仇和终在副省级的位置上悄然终结了政治生命。
 
 
 
仇和,曾经的高争议人物,终于在副省级的位置上悄然终结了政治生命。
 
这个名字在进入云南以后就开始逐渐的遭遇不顺,他在云南昆明强力复制江苏宿迁模式,也同样的引起了媒体的热烈关注与舆论的激烈讨论,不过他的好运气开始走下坡路了。仇和打着各种美好旗号推进的事情处处受阻,而增大的助力,不仅延缓了仇和戏剧化的执政方针,也最终将他逼到了一个名义上更有权的闲职上,并最终一夜之间以落马为代价重返头条,虽然新一代的人或许不太记得这个人到底是谁了。
 
仇和这么多年起起伏伏,唯一不变的就是和他戏剧性存在一样戏剧性的评论。一方面,仇和和其他官吏一样,作恶多端,法外设置苛捐杂税,打死抗税农民,暴力推行政府意志,对旧城区大拆大建,铲车推平民房。
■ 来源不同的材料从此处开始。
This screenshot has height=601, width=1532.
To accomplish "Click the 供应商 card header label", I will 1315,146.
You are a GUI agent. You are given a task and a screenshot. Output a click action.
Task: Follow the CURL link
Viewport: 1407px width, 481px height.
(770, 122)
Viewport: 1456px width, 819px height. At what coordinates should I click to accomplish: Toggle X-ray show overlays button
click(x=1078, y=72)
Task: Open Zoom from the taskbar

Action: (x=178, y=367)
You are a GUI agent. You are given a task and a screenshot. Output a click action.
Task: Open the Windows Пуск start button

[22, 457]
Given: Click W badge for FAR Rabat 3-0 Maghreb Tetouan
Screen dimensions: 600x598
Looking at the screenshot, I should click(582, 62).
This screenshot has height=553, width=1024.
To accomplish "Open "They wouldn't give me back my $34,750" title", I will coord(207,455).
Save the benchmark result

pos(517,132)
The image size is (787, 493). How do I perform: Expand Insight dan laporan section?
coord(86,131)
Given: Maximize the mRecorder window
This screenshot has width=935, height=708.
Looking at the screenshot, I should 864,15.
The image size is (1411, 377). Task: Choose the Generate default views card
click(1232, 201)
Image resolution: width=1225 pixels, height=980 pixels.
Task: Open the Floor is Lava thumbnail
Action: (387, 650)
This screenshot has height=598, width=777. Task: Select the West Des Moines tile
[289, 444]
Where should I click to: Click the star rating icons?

另一方面,此人又让政府效率提高,带来了GDP的大幅度增长,他大刀阔斧的抛售甩卖,将大量的铁饭碗员工抛向市场,带来了公营事业服务机构效率的显着提高,铁腕治官提高了行政效率。
 
这样的人物一方面伤害了大量的人,另一方面又为更大数量的人带来了受益,而在仇和被抓之前,没有太多关于他受贿营私的公开报道,这一层迷雾之下,一大批被政府推行的辩证思维成功洗傻了的人,默默地自动开启一分为二模式,触发功过参半的结果,最终对于这样一个官员完全无力做出判断。
 
不过政府系统内的人目光如炬,一位也曾经被誉为改革派官员的退休干部就积极地力挺仇和,他简单扼要的总结了为何要支持仇和,在当前的政府体系之中,官员既不追求效率也不追求公平,这样的一个官员大刀阔斧,至少在追求效率。追求效率的过程中对公平当然有影响,但是对这样敢于有所作为的官员,好过既不追求效率也不追求公平的官员,需要大力支持。
 
这位前官员说的一点都不错,他的立场也非常的清晰,在蛋与墙之间,作为一名老共产党员干部,他坚定不移的选择了墙,能够带来经济增长的官员对于巩固统治的稳定至关重要。对于仇和改革中所粉碎的利益集团而言,利益与当局的利益并不一致,无论是失地的农民和失去住所的居民,或者那些曾经从属于当局利益集团的被开刀事业单位。如果陈腐的选择了集体利益这个表达方式,等于选择了从当局的利益开始考虑,成为仇和的支持者或者同情者也不足为奇。坚定的从平民群体的角度出发,效率和公平面前,公平往往要更为重要。国家机器的效率带来的经济发展,有些时候能够恩泽平民,但也有更多时候恰恰是以掠夺平民的方式完成的财富转移。
 
即便不是当局或者当局的附庸,如果陷入细节的思考之中,也同样会因为系统与平民的利益偶然一致而产生矛盾的心理。如同有倾向自由主义立场的昆明市民,谈及仇和时认为,他有的事情做的好,有的事情做的不好,但对于推动昆明官僚系统提高效率上确实雷厉风行卓有成效。
 
这类市民并不一定就混乱到认不清自身的利益所在,然而在利益的立场之外,还涉及到对于政府系统存有多少信心。如果对政府的系统还存有信心,那么一些良好的兆头和信号都可以用来证明系统的良性基因,刺激平民对系统的信任,以及对于未来出现良好改变的期望。而如果对于政府的系统并不存有信心,那么所谓的良性信号也不过是无足轻重的插曲而已。
 
而有趣的是,当政府选择了经济问题处置仇和之后,对于系统利益相关人群以外,对系统的判断还处于游移状态的市民而言,是一个不小的冲击,是对于系统信任度的一次削弱。十年前仇和问题会成为一个争议,而眼前的争议正在变少。对于不再信任系统的平民而言,哀悼仇和的人不过是给黄鼠狼哭丧的鸡。
 
在仇和问题上犹豫是否给仇和差评的人越少,代表着拒绝系统的人越多,替黄鼠狼操心的鸡越来越少,民心转移,悄然可见。